Tax planning, tax avoidance and tax evasion overview

This article is a private opinion based on private research and it shouldn’t be considered as advice.

Tax planning, tax avoidance and tax evasion overview
Photo: Natee Meepian, Bigstock

As an individual who lives in a country with rules, it is only natural to pay tax as one of the ways to abide the rules. It doesn’t matter who you are, how influential you are, and how much money you earn, you still have to pay tax.

However, if you are a small business owner, it could be a tough task to manage your income, as you will have to pay income tax.

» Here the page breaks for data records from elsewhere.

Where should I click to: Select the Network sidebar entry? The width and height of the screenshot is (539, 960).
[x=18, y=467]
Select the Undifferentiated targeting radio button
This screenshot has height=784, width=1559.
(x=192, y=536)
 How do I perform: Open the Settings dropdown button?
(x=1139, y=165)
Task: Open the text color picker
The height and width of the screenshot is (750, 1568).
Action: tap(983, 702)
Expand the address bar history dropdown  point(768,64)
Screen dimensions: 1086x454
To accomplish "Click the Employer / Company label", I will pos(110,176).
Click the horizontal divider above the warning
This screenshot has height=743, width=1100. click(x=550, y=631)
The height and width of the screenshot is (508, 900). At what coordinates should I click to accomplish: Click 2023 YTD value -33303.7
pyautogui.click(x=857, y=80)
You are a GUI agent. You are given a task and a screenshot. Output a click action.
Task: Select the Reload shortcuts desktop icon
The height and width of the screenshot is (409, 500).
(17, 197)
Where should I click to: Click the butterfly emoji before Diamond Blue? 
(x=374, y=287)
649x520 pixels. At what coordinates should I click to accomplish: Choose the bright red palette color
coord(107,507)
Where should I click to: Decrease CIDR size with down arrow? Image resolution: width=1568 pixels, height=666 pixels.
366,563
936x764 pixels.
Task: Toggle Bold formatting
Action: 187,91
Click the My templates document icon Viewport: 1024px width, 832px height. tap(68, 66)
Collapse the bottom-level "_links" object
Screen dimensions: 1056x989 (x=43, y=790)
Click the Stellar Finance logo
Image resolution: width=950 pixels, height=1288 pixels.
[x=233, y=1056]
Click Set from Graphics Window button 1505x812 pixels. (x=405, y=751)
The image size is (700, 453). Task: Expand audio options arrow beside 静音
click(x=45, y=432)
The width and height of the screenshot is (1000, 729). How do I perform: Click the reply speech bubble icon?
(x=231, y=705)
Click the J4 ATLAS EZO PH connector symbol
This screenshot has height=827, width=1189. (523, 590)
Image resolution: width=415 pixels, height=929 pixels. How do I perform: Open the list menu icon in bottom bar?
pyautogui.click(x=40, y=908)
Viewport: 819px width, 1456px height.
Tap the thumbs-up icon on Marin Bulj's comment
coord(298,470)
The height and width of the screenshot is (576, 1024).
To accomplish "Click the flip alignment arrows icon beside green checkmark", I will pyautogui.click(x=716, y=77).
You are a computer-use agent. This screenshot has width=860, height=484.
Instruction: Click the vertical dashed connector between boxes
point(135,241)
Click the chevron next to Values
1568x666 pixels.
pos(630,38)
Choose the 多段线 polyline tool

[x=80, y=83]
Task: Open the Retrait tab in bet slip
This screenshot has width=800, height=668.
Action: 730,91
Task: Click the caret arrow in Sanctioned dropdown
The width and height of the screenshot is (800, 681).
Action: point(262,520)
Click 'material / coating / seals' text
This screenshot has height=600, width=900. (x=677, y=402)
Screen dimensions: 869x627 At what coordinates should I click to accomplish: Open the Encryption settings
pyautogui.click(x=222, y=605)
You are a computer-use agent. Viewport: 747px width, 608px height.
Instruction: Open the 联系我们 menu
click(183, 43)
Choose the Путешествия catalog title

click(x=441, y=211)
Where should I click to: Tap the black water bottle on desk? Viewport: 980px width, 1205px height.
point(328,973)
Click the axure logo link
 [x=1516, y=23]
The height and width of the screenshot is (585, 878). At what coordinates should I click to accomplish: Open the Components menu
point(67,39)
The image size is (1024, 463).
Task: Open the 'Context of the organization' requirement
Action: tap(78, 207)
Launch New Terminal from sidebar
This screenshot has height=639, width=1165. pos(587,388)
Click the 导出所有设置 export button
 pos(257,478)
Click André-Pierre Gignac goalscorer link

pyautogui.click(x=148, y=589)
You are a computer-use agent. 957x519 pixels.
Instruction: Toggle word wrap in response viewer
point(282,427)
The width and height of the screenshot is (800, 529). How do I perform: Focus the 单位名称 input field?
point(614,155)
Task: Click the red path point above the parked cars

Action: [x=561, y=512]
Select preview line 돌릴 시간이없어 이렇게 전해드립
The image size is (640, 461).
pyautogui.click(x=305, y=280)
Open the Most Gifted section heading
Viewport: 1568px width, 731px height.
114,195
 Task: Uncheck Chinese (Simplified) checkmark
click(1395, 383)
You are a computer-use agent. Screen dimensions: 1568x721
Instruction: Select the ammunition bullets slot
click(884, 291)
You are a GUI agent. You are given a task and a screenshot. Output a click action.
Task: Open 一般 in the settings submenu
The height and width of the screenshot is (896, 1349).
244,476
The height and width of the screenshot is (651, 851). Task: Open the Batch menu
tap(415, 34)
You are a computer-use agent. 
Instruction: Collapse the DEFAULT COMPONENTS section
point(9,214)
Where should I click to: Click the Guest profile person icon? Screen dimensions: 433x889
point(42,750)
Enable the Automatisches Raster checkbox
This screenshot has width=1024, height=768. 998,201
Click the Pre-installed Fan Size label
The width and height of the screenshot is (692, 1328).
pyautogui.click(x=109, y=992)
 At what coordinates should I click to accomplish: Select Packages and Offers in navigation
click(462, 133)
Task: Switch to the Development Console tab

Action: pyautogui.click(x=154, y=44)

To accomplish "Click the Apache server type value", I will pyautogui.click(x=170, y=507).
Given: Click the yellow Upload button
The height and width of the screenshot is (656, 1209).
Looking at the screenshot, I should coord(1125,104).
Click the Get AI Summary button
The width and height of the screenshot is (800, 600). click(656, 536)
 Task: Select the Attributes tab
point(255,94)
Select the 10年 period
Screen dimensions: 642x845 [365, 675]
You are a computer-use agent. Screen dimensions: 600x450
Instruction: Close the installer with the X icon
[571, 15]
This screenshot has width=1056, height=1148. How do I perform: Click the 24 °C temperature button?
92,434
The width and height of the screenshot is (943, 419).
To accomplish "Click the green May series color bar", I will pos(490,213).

For that reason, business owners try several ways to relieve their income tax that include tax planning, tax avoidance, and tax evasion to reduce or minimise their small business tax.

However, as a business owner, you should also consider which one of these methods is the right one, because you might end up dealing with the law if you are not careful. Don’t worry; this article will help and guide you with the comparison between tax planning, tax avoidance and tax evasion so that you would get a better understanding about each of them and know what to do from there. Let’s get started!

Tax planning

Tax planning is the method that business owners use in order to reduce their tax liability without breaking the law by taking full advantages of deductions, exemptions, rebates and allowances that are deemed eligible by the government.

With this method, the government approve that all taxpayers have the right to arrange their financial matters in a way that can lessen their tax liability, as long as it is done within the law. This method is usually considered as “white” method, as it includes taking advantages of some exemption notifications, claiming eligible deductions from assessable value, transferring tax subject or object to some countries that are categorised as tax haven or some countries that give special taxation treatments to certain types of income, and many more.

Tax avoidance

Tax avoidance is the method of intentionally gaining advantages of paying tax as minimum as possible by arranging financial matters in such ways that are not anticipated by the government, so that it is not considered as illegal. This method includes twisting the rules of the tax system, taking advantages of the loophole in the provision of law.

Some common examples of tax avoidance practice are, contributing to a retirement account before tax deadline and after that claiming the deductions, being paid through private companies, setting charitable donations abroad to claim back tax, and many more. Tax avoidance can be considered as “grey” method, as technically, it is not breaking the law; however, it is an immoral act that can kill the spirit of the law or the tax system.

That being said, if you are not careful, this could backfire you someday, and the consequences could involve severe penalty by the law or jail terms.

Tax evasion

Tax evasion is the method of minimising tax liability as low as possible by avoiding tax illegally (breaking the law). This method includes concealment of facts (deflating income or inflating expenses), manipulation of records, fraud or collusion so that one can evade tax, as well as minimise tax liability while “hiding” from the law. This is not advisable, as it is strictly against the rules, and if you get caught, you would be penalised, either through fines, or sometimes prosecution.

Illustration of the difference between tax planning, tax evasion, and tax avoidance

In this part, we are going to share you some insights about the difference between tax planning, tax evasion and tax avoidance through a simple illustration. For example, the government grants exemption from excise duty for several years if your industry is set up around the specific area in Western Australia to promote industrialisation in these areas.

It can be considered as tax planning if you set up your manufacturing unit in Western Australia. However, it is called tax avoidance if you set up your manufacturing unit somewhere else and bring nearly ready products to Western Australia to implement small operations, such as testing, packing, etc. and sell from Western Australia. This clearly neglects the true purpose of the government to encourage industrialisation in Western Australia.

As for tax evasion, you can be considered as using tax evasion method if you manufacture and dispatch the products from somewhere else but then raise invoices of sale from Western Australia in order to “show” that your products have been manufactured and sold from Western Australia.

Hopefully, the illustration above can give you a clear picture of the difference between tax planning, tax avoidance and tax evasion. Basically, tax planning is legal, tax evasion is illegal, and tax avoidance is somewhere in between. Setting aside the tax evasion, both tax planning and tax avoidance are legal; however, while tax avoidance doesn’t break the law, it still neglects the true meaning and purpose of law making.

On the other hand, tax planning is highly advisable, as not only do you give transparency to the government, of which the government fully approve, but you can also deduct your tax liability in legal ways that would give you long-term benefits and relieve you from so much pressure in the future. Therefore, we recommend using tax planning methods to help you with legal tax deductions or exemptions that would make your business run smoothly and in peace.